My response to this is simple. We cannot rely entirely on the law to protect us against misuse of information. A company whose entire reason for existence revolves around indexing data and making it available is not a company I will easily trust with my telephone calling habits. It’s scary enough that Google has developed a mobile phone OS and has used the words “open source” enough in the description of that OS while still failing the criteria for free software as it relates to the SDK (software development kit).

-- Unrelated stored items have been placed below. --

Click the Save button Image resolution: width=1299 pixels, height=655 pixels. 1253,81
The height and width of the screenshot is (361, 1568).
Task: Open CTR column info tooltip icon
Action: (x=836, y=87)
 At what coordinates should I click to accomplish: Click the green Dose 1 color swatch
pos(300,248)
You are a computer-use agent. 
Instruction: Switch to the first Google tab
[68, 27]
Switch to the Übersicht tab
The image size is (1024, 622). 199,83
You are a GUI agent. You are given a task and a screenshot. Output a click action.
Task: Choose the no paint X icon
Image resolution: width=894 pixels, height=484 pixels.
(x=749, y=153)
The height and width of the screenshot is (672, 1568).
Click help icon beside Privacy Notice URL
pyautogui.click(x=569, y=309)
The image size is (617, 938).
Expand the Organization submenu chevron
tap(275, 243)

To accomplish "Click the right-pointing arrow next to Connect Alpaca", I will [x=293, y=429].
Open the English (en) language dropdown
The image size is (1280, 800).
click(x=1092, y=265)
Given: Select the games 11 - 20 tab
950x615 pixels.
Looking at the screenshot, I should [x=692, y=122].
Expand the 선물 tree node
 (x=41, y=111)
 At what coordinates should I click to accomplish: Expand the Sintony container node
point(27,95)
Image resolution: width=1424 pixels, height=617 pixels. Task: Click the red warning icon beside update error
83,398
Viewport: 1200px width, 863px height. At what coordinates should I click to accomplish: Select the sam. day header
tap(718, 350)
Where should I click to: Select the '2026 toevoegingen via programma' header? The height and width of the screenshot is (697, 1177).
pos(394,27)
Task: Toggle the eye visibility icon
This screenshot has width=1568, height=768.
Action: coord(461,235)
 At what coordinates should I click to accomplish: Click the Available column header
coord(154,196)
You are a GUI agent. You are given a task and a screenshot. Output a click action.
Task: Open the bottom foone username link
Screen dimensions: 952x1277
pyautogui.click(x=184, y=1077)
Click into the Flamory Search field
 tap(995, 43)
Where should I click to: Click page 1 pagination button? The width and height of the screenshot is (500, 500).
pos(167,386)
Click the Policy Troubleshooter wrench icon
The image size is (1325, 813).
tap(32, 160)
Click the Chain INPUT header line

There is a huge difference, now more than ever, with free as in freedom, and
free meaning zero monetary cost.

The part I find scariest is that there is no way to tell a Google Voice number apart from a number whose usage is NOGDB (None Of Google’s Damn Business). At least the people that run, say, AT&T know how to maintain the privacy of a telephone network. I feel somewhat comfortable trusting AT&T with my telephone traffic. I don’t think I’ll ever be that comfortable placing that level of trust in Google. Here’s hoping the FCC, DOC, and equivalent agencies worldwide keep a close eye on them.

Apple demands silence from exploding iPod victims

Yet another censorship-related story: The London Times reported on the case of a father and daughter seeking a refund from Apple for an iPod which literally exploded after the father accidentally dropped it. The drop apparently set off an electrical and/or chemical reaction which caused the device to explode going several feet into the air.

After contacting both Apple and the UK electronics store Argos, Ken Stanborough finally got through to an executive from Apple. The company then sent a letter to the Stanboroughs, which offered a refund but did not accept liability. The disturbing part, however, are the strings attached to the refund. From the article:

The letter also stated that, in accepting the money, Mr Stanborough was to “agree that you will keep the terms and existence of this settlement agreement completely confidential”, and that any breach of confidentiality “may result in Apple seeking injunctive relief, damages and legal costs against the defaulting persons or parties”.

“I thought it was a very disturbing letter,” said Mr Stanborough, who is self-employed and works in electronic security. He refused to sign it.

This is purely shameful conduct on the part of Apple. It is one thing to not own up to a defective and dangerous product; it is another entirely to attempt to silence those who easily could have been injured or possibly even killed by the defect.

Mr. Stanborough did the honorable thing here, refusing the money and telling the story to the public, and he should be commended for that. However, he should not have to choose.

The intentional censorship of stories about a dangerous product is unfair, evil, and unacceptable in decent society.